From 2005 to 2009, I ran a blog called "Diary of the Mad Pigeon." It was the complete antithesis of this site: policy and social commentary, satire, rants, music, culture, art... basically, everything I cared about in one succinct package. Gads, was it fun... I sold the Iranian government on eBay, got into a public row with an anti-military nutcase, publically embarrassed a company for copyright trolling... and so on. I posted at least once a day, and also had a coauthor who weighed on occasion. In social media speak, I had a brand.
I ultimately decided to shutter the blog in early 2009 because it ate an incredible amount of time that I figured I should be using to write "traditional" publishable material. Additionally, I was about to start my doctoral program, and that HAD to take precidence over distractions.

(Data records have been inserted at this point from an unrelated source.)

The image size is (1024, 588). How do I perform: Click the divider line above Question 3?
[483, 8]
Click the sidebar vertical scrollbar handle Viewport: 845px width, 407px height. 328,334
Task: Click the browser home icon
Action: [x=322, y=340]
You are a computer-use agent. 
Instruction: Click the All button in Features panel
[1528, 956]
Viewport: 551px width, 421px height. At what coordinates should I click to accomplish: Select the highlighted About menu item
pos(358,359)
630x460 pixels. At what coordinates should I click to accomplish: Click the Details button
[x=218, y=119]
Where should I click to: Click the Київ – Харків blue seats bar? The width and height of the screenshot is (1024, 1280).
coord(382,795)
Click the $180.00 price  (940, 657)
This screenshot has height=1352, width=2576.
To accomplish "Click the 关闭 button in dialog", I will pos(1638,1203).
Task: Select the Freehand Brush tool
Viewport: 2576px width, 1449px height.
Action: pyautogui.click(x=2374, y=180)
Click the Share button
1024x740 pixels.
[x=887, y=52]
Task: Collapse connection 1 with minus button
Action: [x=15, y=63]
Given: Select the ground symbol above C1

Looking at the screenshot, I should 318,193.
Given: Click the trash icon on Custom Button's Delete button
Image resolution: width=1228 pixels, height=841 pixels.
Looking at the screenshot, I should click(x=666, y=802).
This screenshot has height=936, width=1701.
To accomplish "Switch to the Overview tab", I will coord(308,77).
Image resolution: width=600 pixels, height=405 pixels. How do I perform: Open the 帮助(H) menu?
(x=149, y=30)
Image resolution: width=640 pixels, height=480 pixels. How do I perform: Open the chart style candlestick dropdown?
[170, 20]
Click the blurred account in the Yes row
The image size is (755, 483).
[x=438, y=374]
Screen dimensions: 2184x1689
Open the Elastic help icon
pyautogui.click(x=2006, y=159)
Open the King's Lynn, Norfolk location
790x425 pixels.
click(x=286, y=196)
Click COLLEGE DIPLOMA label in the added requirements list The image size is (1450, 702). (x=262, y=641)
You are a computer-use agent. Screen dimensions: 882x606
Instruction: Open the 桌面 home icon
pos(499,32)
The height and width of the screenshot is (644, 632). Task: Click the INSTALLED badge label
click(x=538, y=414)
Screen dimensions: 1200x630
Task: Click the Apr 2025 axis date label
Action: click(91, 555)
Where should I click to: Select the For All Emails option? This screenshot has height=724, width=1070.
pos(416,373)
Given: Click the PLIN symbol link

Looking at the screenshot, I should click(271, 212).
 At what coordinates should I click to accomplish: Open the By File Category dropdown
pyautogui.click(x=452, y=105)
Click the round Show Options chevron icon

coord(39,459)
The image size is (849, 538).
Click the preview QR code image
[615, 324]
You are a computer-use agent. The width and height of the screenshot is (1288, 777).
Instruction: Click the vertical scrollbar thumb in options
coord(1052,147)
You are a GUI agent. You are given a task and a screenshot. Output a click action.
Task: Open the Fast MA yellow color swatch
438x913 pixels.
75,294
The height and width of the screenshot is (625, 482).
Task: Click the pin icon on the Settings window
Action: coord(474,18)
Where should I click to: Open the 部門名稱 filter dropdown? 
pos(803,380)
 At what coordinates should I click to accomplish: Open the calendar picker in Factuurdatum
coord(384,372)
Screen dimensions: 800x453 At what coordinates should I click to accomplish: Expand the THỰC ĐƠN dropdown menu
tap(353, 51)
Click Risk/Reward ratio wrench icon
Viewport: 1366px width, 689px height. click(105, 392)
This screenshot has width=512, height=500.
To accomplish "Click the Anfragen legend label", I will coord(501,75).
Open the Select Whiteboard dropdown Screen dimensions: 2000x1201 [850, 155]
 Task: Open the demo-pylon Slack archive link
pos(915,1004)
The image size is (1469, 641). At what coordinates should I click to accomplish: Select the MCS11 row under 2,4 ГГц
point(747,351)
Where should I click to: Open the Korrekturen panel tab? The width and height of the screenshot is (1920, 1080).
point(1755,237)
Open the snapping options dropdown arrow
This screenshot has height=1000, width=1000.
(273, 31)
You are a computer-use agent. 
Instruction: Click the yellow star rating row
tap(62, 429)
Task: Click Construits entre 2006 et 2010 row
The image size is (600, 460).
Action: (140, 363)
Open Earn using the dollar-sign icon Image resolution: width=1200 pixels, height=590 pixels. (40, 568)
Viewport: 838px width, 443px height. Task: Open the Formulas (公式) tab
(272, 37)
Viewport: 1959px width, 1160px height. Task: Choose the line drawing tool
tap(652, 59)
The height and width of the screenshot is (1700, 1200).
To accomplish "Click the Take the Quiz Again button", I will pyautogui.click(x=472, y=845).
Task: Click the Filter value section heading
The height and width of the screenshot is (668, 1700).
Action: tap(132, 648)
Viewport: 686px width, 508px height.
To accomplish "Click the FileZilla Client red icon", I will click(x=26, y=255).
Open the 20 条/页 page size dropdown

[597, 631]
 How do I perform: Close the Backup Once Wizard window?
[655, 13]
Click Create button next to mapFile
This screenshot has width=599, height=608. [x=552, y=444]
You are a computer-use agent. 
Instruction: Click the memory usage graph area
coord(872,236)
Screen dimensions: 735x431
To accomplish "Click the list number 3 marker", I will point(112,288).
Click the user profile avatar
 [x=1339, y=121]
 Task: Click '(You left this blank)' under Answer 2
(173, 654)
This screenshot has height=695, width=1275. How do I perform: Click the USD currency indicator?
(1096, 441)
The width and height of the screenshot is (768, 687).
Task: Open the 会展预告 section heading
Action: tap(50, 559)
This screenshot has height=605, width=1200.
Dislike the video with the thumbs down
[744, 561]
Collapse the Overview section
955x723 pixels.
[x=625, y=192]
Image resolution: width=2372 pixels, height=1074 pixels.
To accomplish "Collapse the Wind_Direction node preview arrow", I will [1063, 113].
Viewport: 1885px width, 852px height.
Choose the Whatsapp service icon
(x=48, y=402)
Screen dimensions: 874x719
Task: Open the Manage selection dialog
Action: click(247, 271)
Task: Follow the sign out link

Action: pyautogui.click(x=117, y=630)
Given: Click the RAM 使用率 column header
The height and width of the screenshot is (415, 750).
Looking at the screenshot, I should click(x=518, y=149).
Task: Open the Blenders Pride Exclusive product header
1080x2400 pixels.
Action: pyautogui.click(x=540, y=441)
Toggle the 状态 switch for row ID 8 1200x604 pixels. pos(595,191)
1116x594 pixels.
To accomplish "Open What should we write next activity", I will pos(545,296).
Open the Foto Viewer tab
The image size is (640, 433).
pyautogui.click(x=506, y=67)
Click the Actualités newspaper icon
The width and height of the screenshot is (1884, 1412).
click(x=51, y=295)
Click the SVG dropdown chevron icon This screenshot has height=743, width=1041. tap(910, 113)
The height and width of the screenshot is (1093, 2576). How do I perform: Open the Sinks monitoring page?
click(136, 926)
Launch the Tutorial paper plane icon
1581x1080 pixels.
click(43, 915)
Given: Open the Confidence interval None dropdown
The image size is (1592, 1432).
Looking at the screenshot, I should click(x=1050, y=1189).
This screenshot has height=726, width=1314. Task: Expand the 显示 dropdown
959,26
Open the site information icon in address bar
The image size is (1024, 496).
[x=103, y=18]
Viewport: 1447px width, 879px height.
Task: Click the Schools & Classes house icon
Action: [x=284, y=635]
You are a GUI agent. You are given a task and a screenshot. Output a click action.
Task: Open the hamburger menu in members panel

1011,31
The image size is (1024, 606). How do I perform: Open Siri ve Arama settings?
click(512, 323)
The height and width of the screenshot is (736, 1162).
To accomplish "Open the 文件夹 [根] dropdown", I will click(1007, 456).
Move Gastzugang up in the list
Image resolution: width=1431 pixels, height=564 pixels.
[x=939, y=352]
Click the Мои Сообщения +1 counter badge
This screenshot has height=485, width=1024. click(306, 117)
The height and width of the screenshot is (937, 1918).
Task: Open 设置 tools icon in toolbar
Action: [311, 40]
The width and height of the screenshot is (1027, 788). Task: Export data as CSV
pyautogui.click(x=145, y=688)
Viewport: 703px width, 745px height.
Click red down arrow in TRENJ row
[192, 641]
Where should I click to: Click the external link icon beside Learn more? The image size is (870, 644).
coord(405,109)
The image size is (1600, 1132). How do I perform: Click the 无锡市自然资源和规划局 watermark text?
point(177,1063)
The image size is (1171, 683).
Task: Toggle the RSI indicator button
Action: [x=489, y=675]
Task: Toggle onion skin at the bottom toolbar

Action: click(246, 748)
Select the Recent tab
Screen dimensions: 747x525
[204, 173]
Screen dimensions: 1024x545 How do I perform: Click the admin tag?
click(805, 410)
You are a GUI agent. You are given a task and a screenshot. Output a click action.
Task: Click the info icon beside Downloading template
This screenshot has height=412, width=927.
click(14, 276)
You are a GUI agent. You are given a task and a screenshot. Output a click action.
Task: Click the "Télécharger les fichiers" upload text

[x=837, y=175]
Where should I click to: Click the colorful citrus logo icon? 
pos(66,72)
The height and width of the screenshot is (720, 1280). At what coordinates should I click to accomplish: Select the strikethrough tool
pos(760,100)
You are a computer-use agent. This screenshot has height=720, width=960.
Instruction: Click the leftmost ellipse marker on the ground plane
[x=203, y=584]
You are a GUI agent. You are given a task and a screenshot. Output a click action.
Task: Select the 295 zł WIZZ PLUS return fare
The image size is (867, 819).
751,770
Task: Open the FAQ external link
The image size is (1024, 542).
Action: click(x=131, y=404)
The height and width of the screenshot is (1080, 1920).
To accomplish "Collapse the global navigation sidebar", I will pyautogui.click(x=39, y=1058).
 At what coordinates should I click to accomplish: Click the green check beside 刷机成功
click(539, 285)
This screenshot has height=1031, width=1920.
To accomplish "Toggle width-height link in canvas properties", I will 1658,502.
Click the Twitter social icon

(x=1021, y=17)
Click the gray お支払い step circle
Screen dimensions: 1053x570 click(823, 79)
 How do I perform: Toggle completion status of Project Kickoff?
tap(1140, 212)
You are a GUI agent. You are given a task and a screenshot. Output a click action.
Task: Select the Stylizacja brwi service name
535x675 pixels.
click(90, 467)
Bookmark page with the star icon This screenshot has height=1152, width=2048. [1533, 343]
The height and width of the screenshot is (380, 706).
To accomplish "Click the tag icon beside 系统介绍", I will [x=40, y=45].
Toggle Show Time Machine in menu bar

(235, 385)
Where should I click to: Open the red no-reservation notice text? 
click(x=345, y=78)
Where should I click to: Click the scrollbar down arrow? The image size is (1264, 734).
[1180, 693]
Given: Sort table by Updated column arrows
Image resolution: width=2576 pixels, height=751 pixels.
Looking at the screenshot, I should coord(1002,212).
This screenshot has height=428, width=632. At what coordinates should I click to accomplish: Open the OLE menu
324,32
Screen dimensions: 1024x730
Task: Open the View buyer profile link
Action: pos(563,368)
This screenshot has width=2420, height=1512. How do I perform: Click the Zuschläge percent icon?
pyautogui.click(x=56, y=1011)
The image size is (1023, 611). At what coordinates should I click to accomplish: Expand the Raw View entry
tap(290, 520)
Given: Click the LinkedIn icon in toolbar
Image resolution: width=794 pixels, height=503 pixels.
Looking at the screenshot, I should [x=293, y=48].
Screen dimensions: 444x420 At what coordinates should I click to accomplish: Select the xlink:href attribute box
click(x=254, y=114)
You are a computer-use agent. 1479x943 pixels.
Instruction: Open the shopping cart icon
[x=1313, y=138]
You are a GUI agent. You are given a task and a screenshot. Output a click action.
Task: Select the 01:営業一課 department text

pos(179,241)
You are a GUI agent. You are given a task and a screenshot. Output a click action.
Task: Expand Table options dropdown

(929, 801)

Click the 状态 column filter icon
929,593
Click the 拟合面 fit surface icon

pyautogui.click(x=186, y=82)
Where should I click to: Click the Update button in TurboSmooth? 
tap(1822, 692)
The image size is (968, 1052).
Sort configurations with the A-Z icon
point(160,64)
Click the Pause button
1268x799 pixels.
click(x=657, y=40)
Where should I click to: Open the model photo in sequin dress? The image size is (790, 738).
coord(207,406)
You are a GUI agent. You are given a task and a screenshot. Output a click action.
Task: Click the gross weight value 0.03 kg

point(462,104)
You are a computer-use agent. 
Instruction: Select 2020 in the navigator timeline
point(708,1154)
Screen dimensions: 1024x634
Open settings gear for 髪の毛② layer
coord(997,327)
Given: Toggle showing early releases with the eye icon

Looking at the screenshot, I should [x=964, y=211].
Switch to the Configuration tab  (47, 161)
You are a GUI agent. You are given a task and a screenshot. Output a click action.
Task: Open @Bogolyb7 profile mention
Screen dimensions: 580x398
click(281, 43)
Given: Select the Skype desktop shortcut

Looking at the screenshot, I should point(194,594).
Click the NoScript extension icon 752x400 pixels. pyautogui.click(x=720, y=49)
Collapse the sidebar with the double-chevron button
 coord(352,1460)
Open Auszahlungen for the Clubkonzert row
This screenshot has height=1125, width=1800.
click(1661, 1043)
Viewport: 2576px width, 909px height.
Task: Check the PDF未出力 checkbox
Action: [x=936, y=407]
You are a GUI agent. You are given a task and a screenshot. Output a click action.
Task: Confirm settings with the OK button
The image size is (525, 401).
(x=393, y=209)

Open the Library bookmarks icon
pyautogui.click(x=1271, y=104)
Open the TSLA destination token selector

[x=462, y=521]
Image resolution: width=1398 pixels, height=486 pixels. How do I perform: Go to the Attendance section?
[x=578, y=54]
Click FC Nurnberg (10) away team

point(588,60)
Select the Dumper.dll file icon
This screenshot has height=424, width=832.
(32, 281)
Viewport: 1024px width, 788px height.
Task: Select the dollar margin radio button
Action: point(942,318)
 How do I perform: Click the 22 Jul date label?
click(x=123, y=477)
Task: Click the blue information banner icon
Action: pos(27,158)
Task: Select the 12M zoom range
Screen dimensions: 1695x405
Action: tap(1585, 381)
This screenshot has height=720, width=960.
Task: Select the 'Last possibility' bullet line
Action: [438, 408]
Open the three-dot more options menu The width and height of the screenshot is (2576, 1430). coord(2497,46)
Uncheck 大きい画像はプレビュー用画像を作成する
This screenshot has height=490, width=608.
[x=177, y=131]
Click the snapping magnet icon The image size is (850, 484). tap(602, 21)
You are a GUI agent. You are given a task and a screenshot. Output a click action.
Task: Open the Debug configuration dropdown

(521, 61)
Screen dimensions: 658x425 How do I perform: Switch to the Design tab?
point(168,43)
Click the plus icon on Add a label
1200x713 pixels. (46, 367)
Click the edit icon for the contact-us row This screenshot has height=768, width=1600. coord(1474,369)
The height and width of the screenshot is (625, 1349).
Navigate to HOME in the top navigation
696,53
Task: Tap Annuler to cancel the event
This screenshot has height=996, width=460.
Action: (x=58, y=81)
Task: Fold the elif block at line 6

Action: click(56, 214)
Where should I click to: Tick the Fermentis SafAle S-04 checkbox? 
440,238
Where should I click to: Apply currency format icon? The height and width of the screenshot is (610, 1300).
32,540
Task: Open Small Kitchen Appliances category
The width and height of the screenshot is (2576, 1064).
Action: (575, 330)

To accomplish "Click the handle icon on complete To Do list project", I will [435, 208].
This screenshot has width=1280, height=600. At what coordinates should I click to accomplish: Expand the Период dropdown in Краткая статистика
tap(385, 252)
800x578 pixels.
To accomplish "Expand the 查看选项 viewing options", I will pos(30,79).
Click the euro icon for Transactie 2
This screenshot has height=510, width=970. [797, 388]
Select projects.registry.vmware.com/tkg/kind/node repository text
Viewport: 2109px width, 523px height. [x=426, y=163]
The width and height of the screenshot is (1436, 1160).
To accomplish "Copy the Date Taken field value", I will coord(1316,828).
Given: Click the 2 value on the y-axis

I sometimes regret my decision.
I started this site as a means to hang my CV shingle and curate my research interests: for a research junkie, a well-stocked bibliography is an incredible time saver. But here's the rub: this site only captures one of my identities. By creating a highly-focused site, I constrained the site's utility for other identities. I pigeonholed myself, if you will.
This isn't to say I know what to do at this point. The simplest solution is to change the byline and expand the site's portfolio. What I DON'T want are separate sites--for me, unified is the way to go.
We'll see. Any inputs would be much appreciated!